Determining an organism's complete genome (called genome sequencing) forms a central task of bioinformatics. Unfortunately, we still don't possess the microscope technology to zoom into the nucleotide level and determine the sequence of a genome's nucleotides, one at a time. However, researchers can apply chemical methods to generate and identify much smaller snippets of DNA, called reads.
After obtaining a large collection of reads from multiple copies of the same genome, the aim is to reconstruct the desired genome from these small pieces of DNA; this process is called fragment assembly (see Figure 1).
For a collection of strings, a larger string containing every one of the smaller strings as a substring is called a superstring.

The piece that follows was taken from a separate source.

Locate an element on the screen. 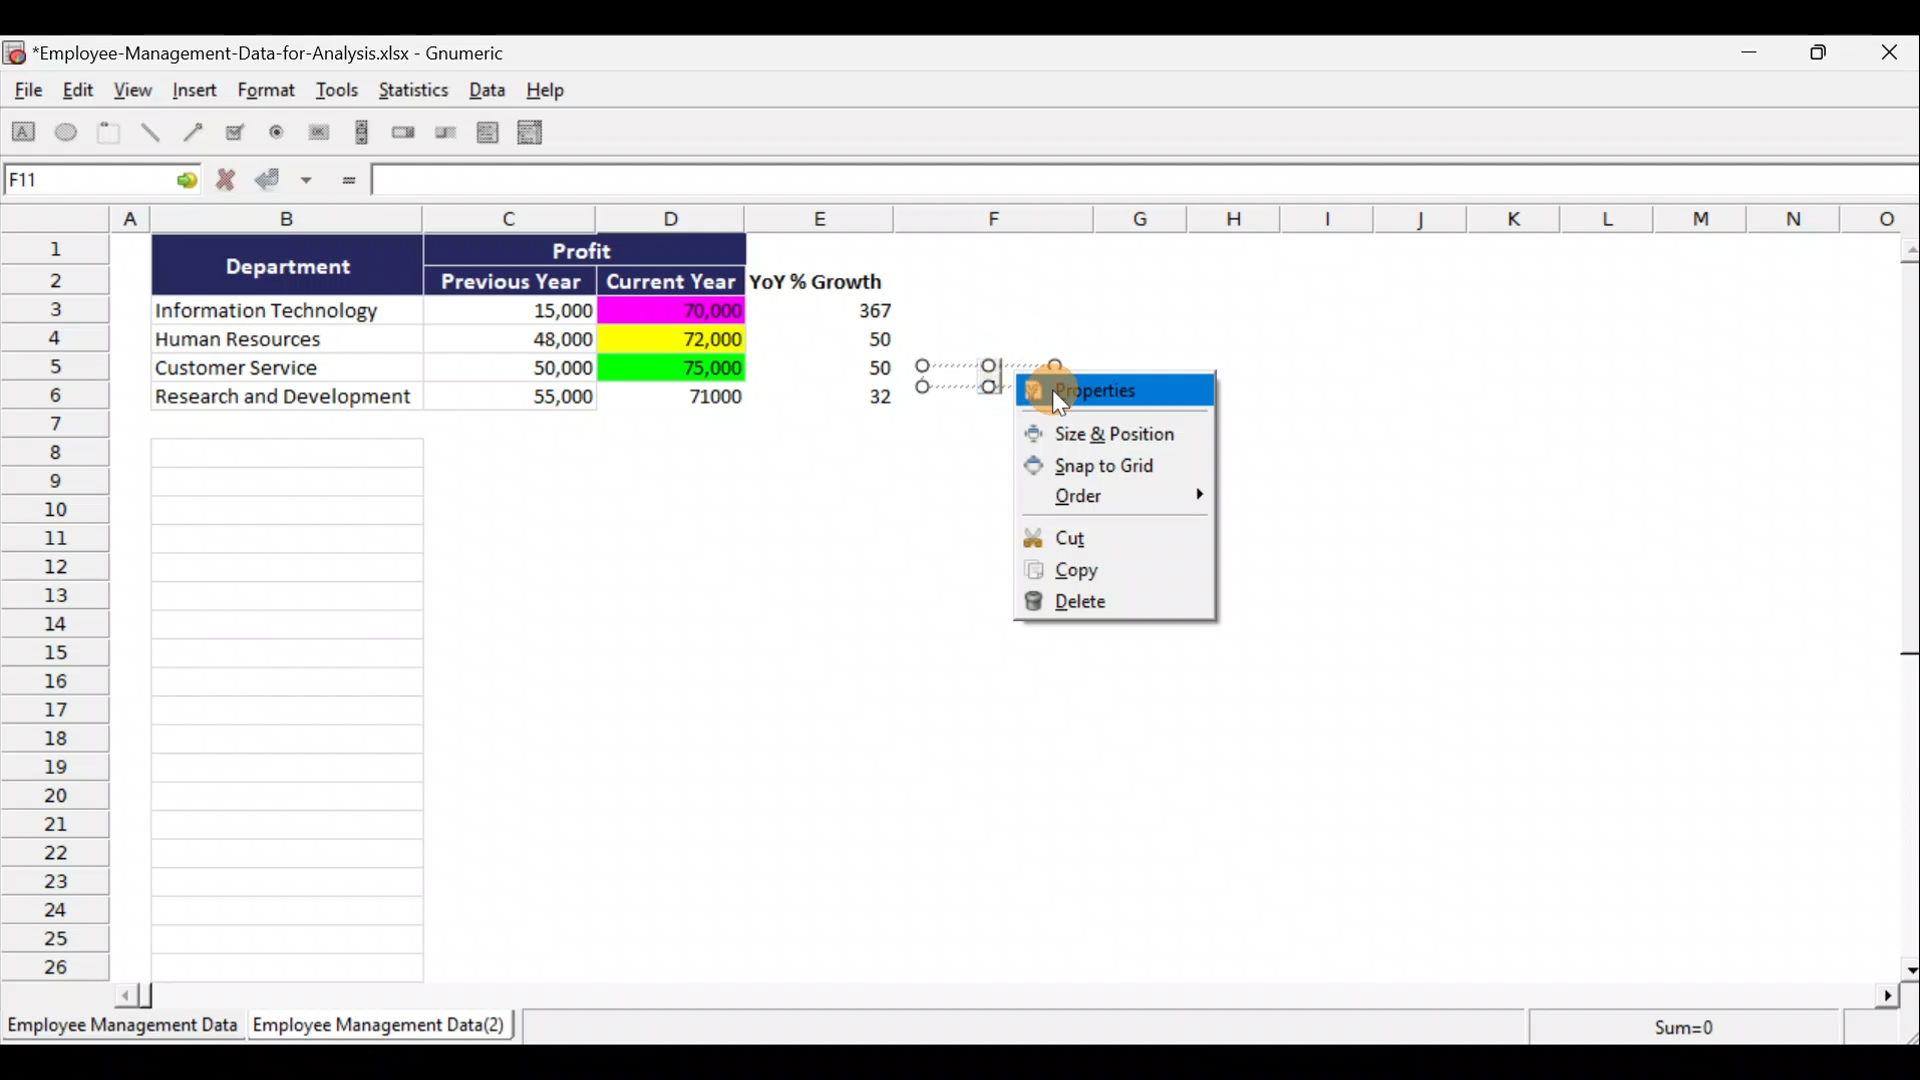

By the assumption of parsimony, a shortest possible superstring over a collection of reads serves as a candidate chromosome.
Given: At most 50 DNA strings of approximately equal length, not exceeding 1 kbp, in FASTA format (which represent reads deriving from the same strand of a single linear chromosome).
The dataset is guaranteed to satisfy the following condition: there exists a unique way to reconstruct the entire chromosome from these reads by gluing together pairs of reads that overlap by more than half their length.
Return: A shortest superstring containing all the given strings (thus corresponding to a reconstructed chromosome).
>Rosalind_56 ATTAGACCTG >Rosalind_57 CCTGCCGGAA >Rosalind_58 AGACCTGCCG >Rosalind_59 GCCGGAATAC
ATTAGACCTGCCGGAATAC
Extra Information
Although the goal of fragment assembly is to produce an entire genome, in practice it is only possible to construct several contiguous portions of each chromosome, called contigs. Furthermore, the assumption made above that reads all derive from the same strand is also practically unrealistic; in reality, researchers will not know the strand of DNA from which a given read has been sequenced.